*Text segment:*
********************

I became a Design Guru after reading this book…. I think

Can the principles of design simply be taught? Surely the skills and ‘talent’ for design is something that one is born with, and is gained through a lifetime of experience?

Well that’s what I thought. Until BOOM! I came across this book which claimed that it could teach me – a logical, right-brained, rigid Physics student – the principles that are used behind good design.

You can imagine my intrigue. You can also imagine my eyes flew out of my head faster than a speeding bullet, and I hammered my mouse on the buy button when it described it would teach design in the context of web-design and also App design.

Well 6 weeks later, after a bunch of Physics exams (I am still a student after all), some video-games, many nights of drinking, and also reading this book, I can safely say that I have finished Principles of Beautiful Web Design by Jason Beaird

Here are some thoughts on it:

Who is it for?

Anything of true value that is produced in this world isn’t made for everyone. Firstly this book would be of benefit for people who are interested in web design. However it won’t help all web designers. If you are already a complete guru zen master in Web-Design, and make websites which could make Arnold Schwarzenegger weep at its sheer beauty… then it isn’t for you. BUT if you’re a level 0 aspiring web-designer, then this book will be TREMENDOUSLY HELPFUL. If you’re at an intermediate level, having already designed a few websites then you may also find it helpful.

But if you don’t even have a passing interest in web design, app design, UX design, UI design, Information Architecture, and whatever the heck the term for digital design is these days…. then please do not buy this book. It would be like feeding a Lion a vegan diet.

What does it deliver?

Principles of beautiful web design starts from a basic level. It talks about the layouts that work, usually based on the rule of thirds. It discusses the different colour combinations, and the emotional responses they can create. There’s a massive deconstruction on what fonts are, and the different types of fonts, all under the umbrella term of Typography. Finally it talks about texture and imagery.

All throughout the book, the author is not just discussing what these different principles are, but relates them to good web design. There is a case study throughout the book which applies all these principles, and the book is littered with different examples of awesome websites. It also whenever possible introduces web tools which would aid the aspiring designer. Everything is also discussed at the level of a beginner. No unnecessary jargon is used, and there is no presumption of foreknowledge (except in CSS, but even this is unnecessary in my opinion).

********************

*Data block:*
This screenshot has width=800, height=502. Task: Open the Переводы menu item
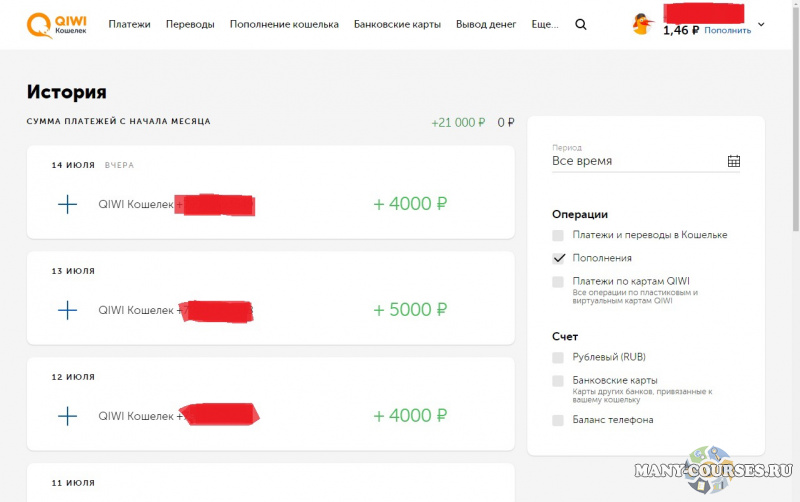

********************

*Problem:* Summarize the book review in two sentences.

*Answer for this exercise:* A Physics student who had doubted that design could be taught finished Jason Beaird's Principles of Beautiful Web Design six weeks after buying it, and judges it tremendously helpful for beginning web designers, possibly helpful at an intermediate level, and not meant for experts or anyone without an interest in digital design. Written at a beginner's level without needless jargon, the book covers layout, color, typography, texture and imagery and ties each to web design through a running case study, examples of strong websites and useful web tools.